Nous sommes ce dont notre microbiote se nourrit, dit la science.
Mais la sagesse n’oublie pas que notre microbiote se nourrit de ce dont nous mangeons.
Penser FIBRES, c’est penser VIVRE.
RÉFÉRENCES
- Larry A Tucker, Legume Intake, Body Weight, and Abdominal Adiposity: 10-Year Weight Change and Cross-Sectional Results in 15,185 U.S. Adults, Nutrients, 2023.
- Amy P. Mullins et coll., Health Benefits of Plant-Based Nutrition: Focus on Beans in Cardiometabolic Diseases, Nutrients, 2021.

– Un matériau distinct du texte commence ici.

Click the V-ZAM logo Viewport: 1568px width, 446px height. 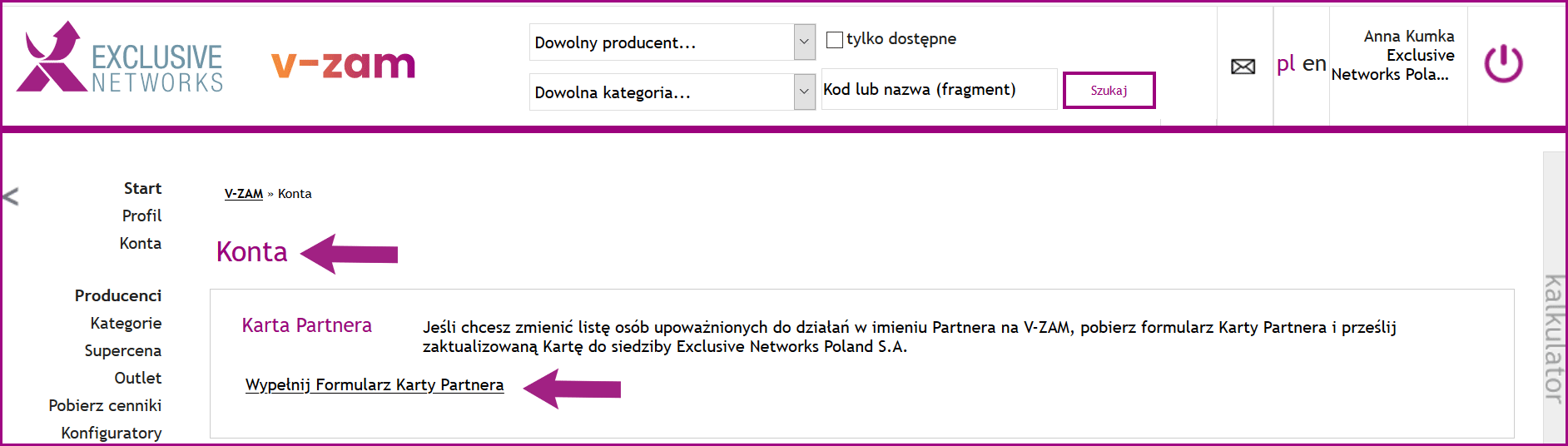343,64
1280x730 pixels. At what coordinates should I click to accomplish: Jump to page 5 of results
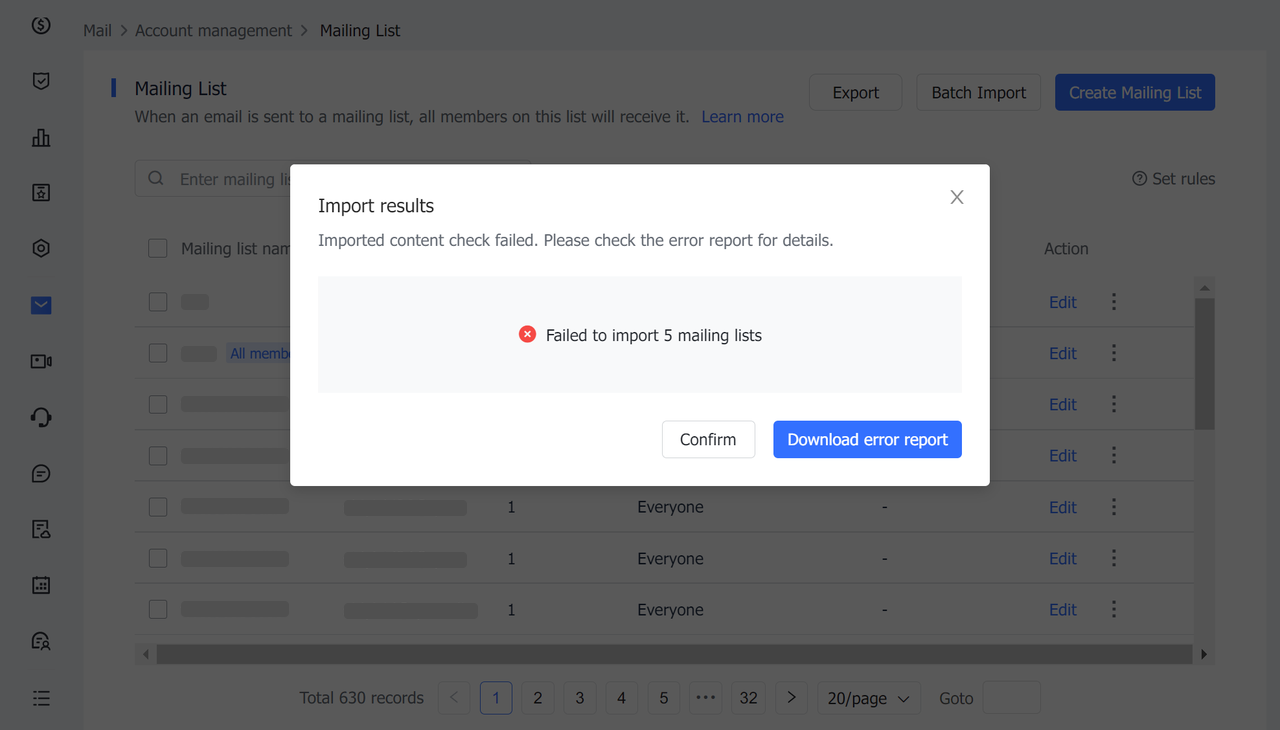click(663, 698)
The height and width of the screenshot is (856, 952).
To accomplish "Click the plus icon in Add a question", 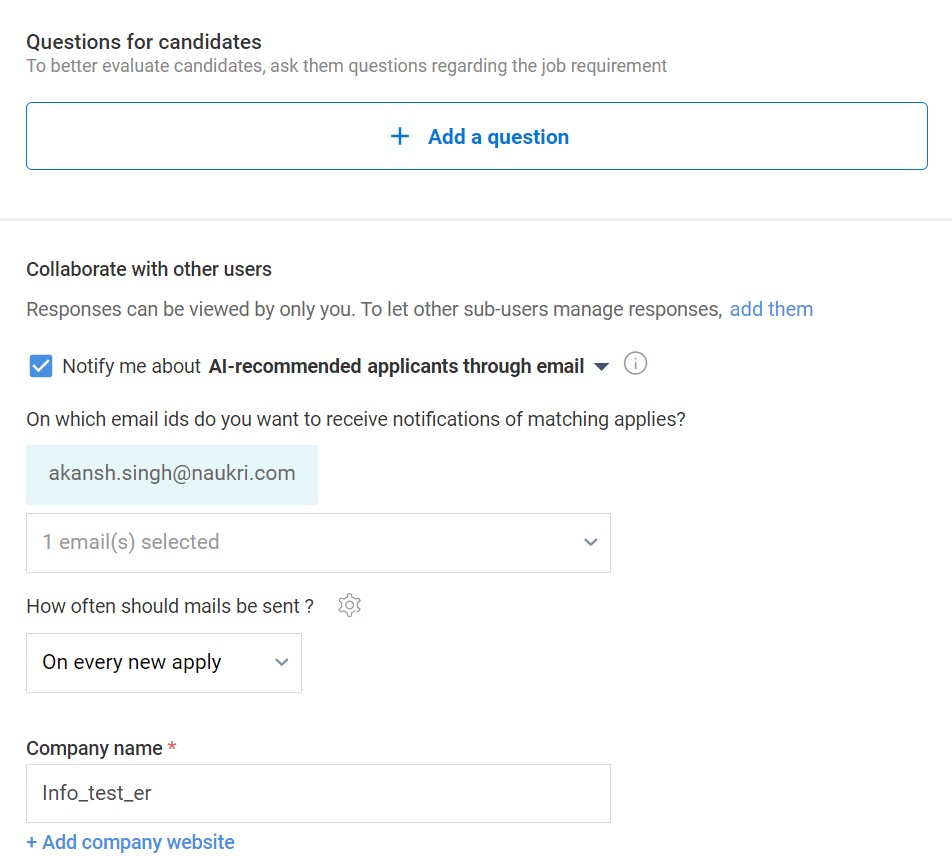I will pos(400,137).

- Jaimee Hughes et coll., Legumes-A Comprehensive Exploration of Global Food-Based Dietary Guidelines and Consumption, Nutrients, 2022.
- Marco Fuel et coll., Antioxidant and Chemopreventive Activity of Protein Hydrolysates from Raw and Germinated Flour of Legumes with Commercial Interest in Colorectal Cancer, Antioxidants (Basel), 2022.
- Milagros Faridy Juárez-Chairez et coll., Potential anti-inflammatory effects of legumes: a review, Br J Nutr, 2022.
- Milagros Faridy Juárez-Chairez et coll., Biological functions of peptides from legumes in gastrointestinal health. A review, J Food Biochem, 2022.